DBpedia Development Wiki devilopment bible

Edit this page on Github

MARVIN-config

MARVIN is the release bot that does automated DBpedia releases each month on three different servers for generic, mappings, wikidata extraction.

The repository at https://git.informatik.uni-leipzig.de/dbpedia-assoc/marvin-config can be used to fork the architecture for creating extensions, developing new extractors or debugging old ones.

Fixes and patches will be manually deployed via git pull from the master branch of the DBpedia Extraction Framework.
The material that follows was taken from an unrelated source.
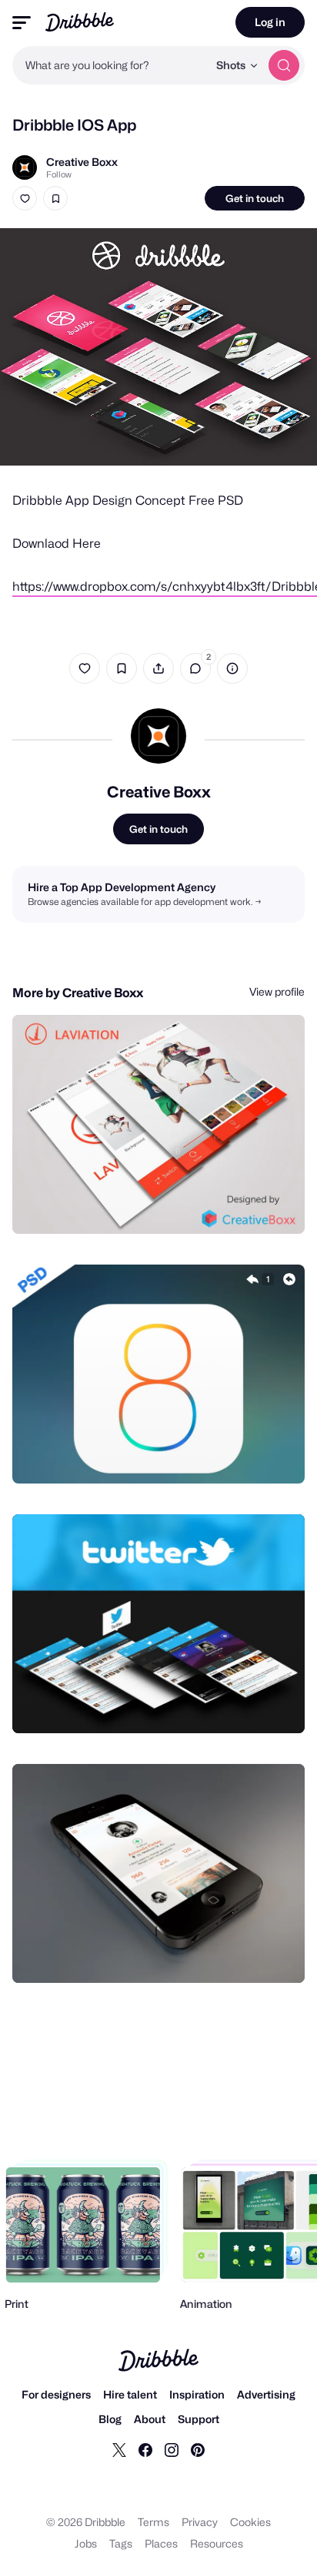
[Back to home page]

The architecture and workflow can also be forked and adapted to completely different extractions and derive operations outside of the DBpedia framework.

Acknowledgements

We thank Sören Auer and the Technische Informationsbibliothek (TIB) for providing three servers to run:

  • the main DBpedia extraction on a monthly basis
  • community-provided extractors on Wikipedia, Wikidata or other sources
  • enrichment, cleaning and parsing services, so-called Databus mods for open data on the Databus

This contribution by TIB to DBpedia & its community is a great push towards incentivizing Open Data and establishing a global and national research and innovation data infrastructure.

Workflow

Downloading the wikimedia dumps

TODO

Update and Run the extraction

TODO

Deploy MARVIN on Databus

TODO

[Manual] Run Databus-Derive (clone and parse)

On the respective server there is a user marvin-fetch, that has access to /data/derive containing the pom.xml of https://github.com/dbpedia/databus-maven-plugin/tree/master/dbpedia

# query to get all versions fro derive in xml syntax to paste directly into pom.xml
PREFIX dataid: <http://dataid.dbpedia.org/ns/core#>
SELECT distinct (?derive) WHERE {

    ?dataset dataid:group <https://databus.dbpedia.org/marvin/generic> .
    ?dataset dataid:artifact ?artifact .
    ?dataset dataid:version ?version .
    ?dataset dct:hasVersion "2019.08.30"^^xsd:string
	BIND (CONCAT("<version>",?artifact,"/${databus.deriveversion}</version>") as ?derive)
}
order by asc(?derive)
su marvin-fetch
tmux a -t derive
WHAT=mappings
NEWVERSION=2019.08.30
# prepare
cd /data/derive/databus-maven-plugin/dbpedia/$WHAT
git pull
mvn versions:set -DnewVersion=$NEWVERSION
# run
mvn databus-derive:clone -Ddatabus.deriveversion=$NEWVERSION

[Manual] pull data to downloads.dbpedia.org server

run marvin-fetch.sh script in databus/dbpedia folder

cd /media/bigone/25TB/releases/databus-maven-plugin/dbpedia
./marvin-fetch.sh wikidata 2019.08.01

Deploy cleaned files to dbpedia

cd /media/bigone/25TB/releases/databus-maven-plugin/dbpedia/mappings
mvn clean 
mvn validate
mvn -T 8 deploy